DATA EXTRACTS

══════════

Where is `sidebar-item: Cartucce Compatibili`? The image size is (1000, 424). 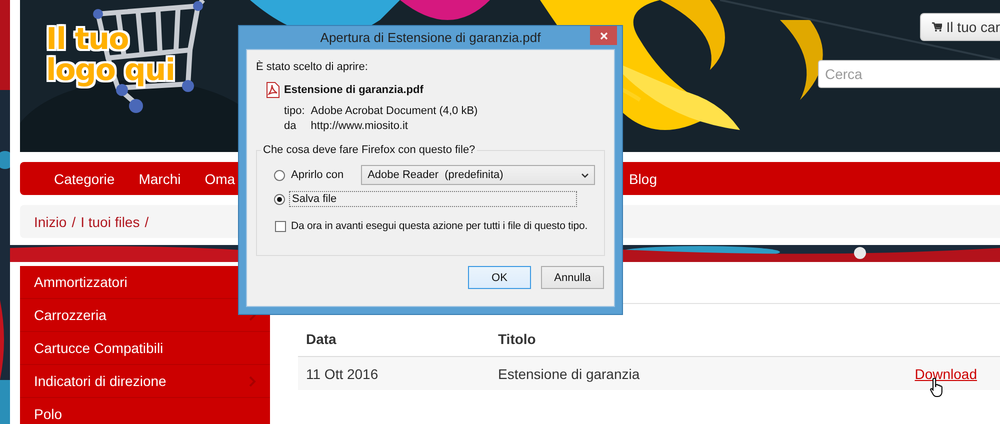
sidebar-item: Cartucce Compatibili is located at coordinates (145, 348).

══════════

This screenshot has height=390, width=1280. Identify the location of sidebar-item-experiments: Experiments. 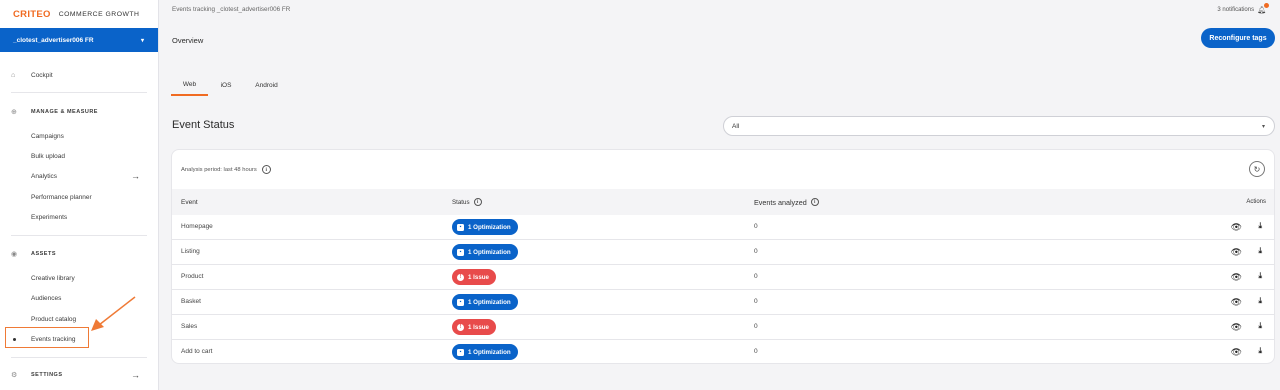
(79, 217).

══════════

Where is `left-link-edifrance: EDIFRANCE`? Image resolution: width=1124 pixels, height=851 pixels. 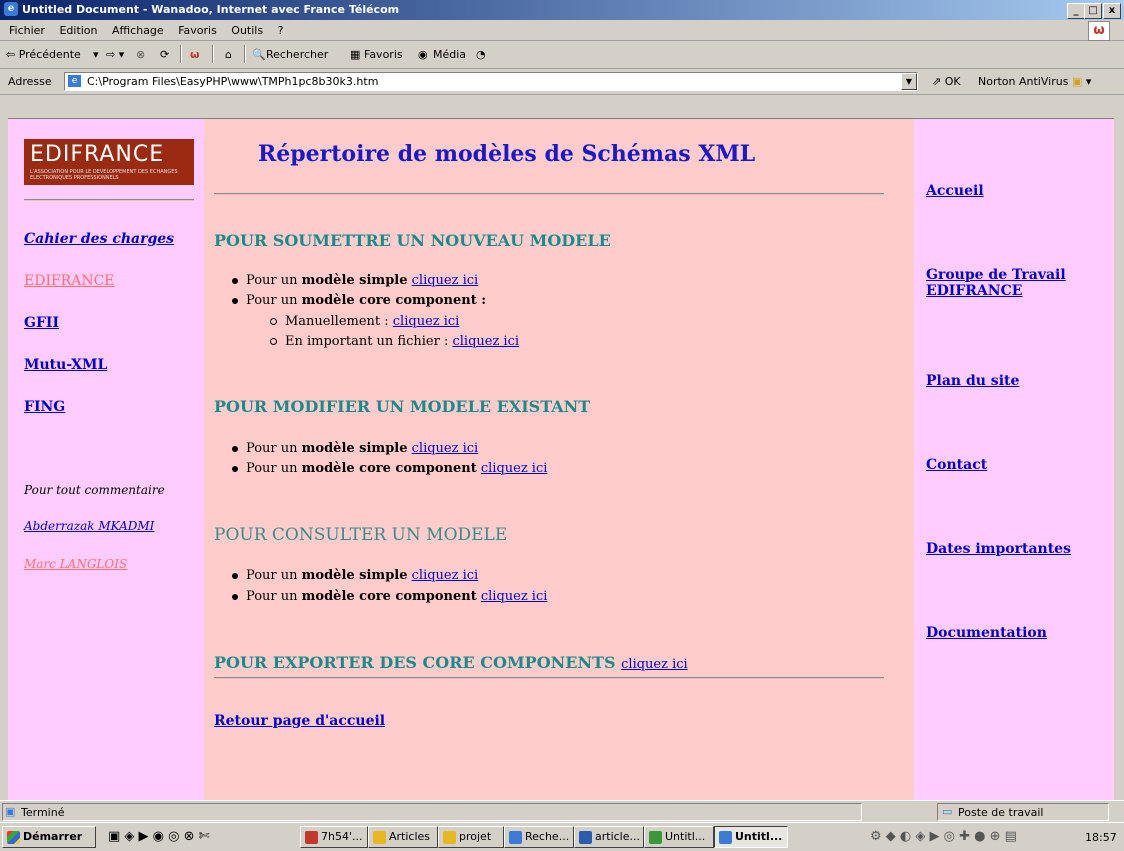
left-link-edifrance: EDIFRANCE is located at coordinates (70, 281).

══════════

JOB
Could you render the part of these items that opens with the line containing "pixels, height=851 pixels." and closes with the line containing "left-link-edifrance: EDIFRANCE is" as a JSON list of strings, one string per line and blank lines left out? Omit the pictures.

ANSWER FOR THIS EXERCISE
[
  "Where is `left-link-edifrance: EDIFRANCE`? Image resolution: width=1124 pixels, height=851 pixels. ",
  "left-link-edifrance: EDIFRANCE is located at coordinates (70, 281)."
]